(Collected data entries)
★ ★ ★ ★ ★

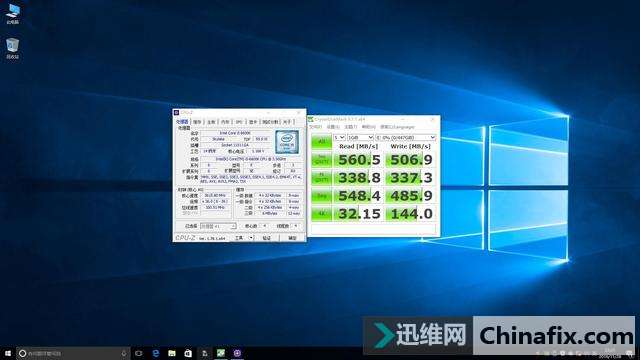The image size is (640, 360).
Task: Click the Cortana microphone icon
Action: [x=124, y=353]
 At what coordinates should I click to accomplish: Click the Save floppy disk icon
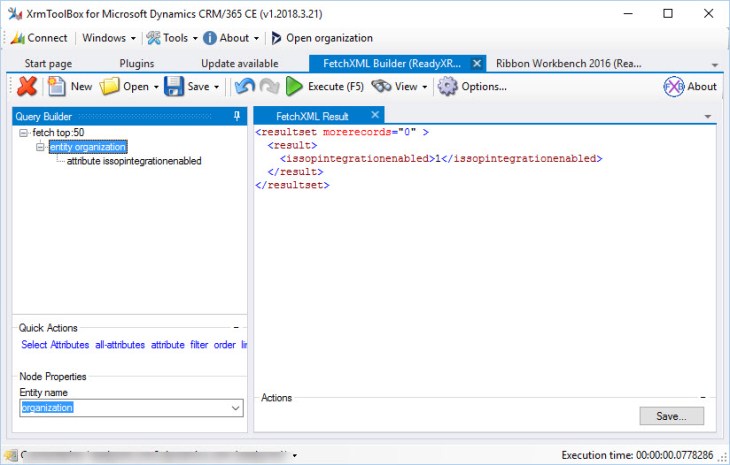click(174, 87)
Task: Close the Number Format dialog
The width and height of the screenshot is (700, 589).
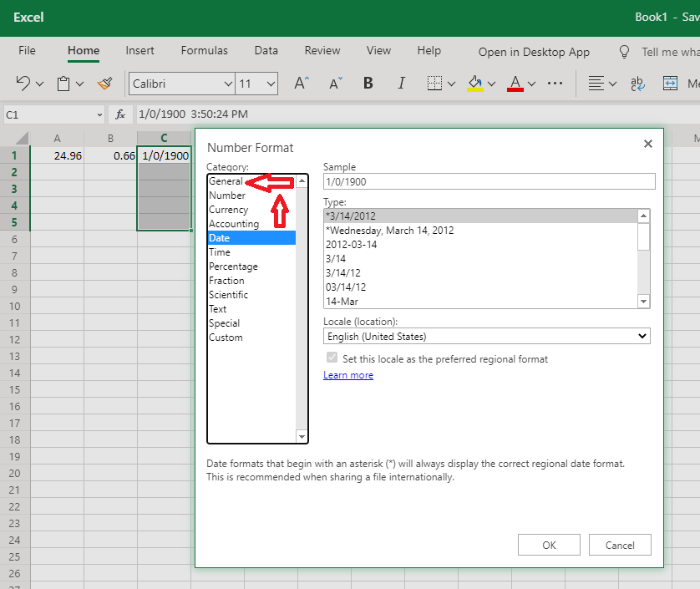Action: [647, 144]
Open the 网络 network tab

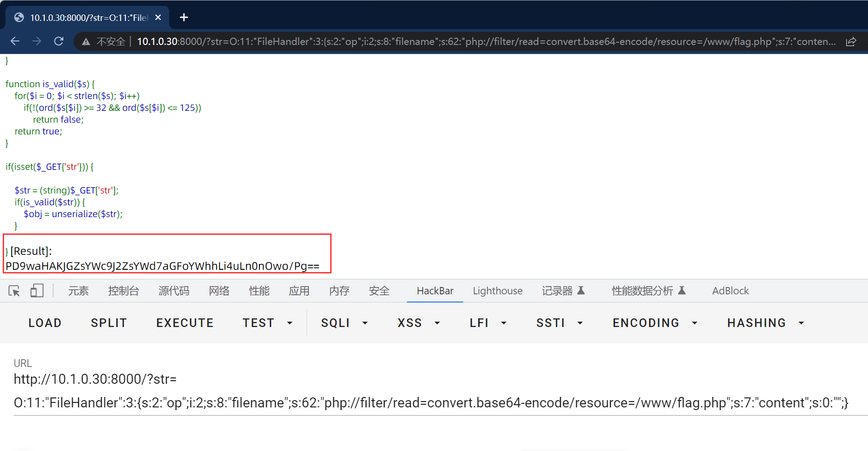[219, 291]
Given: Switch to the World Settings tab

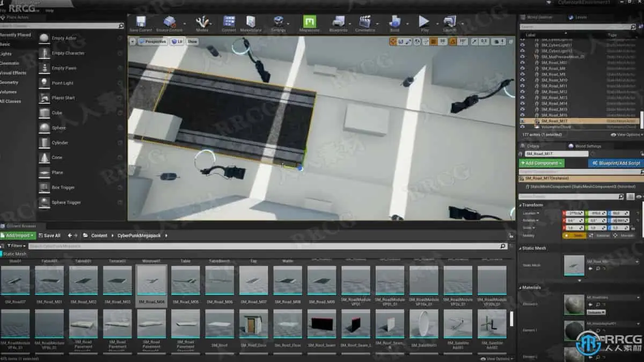Looking at the screenshot, I should [587, 146].
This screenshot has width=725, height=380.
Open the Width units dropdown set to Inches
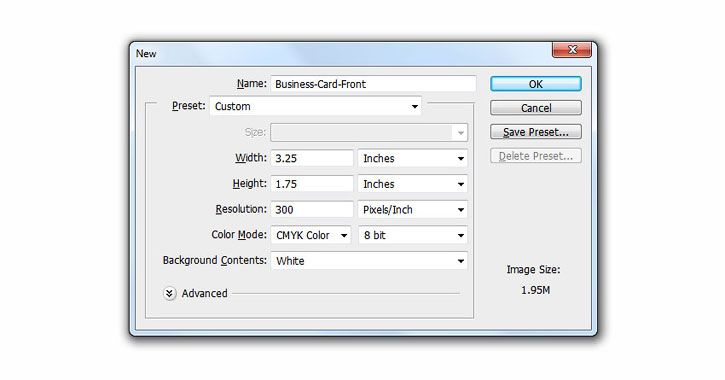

★ ★ ★ ★ ★

WORK TASK |
Transcribe exactly the lines from the one with "Task: Close the Number Format dialog" to the last line of the records, both included, so that no picture appears in the copy.

RESULT OF THIS EXERCISE |
Task: Close the Number Format dialog
The width and height of the screenshot is (700, 589).
Action: [647, 144]
Open the 网络 network tab

[219, 291]
Given: Switch to the World Settings tab

Looking at the screenshot, I should [587, 146].
This screenshot has width=725, height=380.
Open the Width units dropdown set to Inches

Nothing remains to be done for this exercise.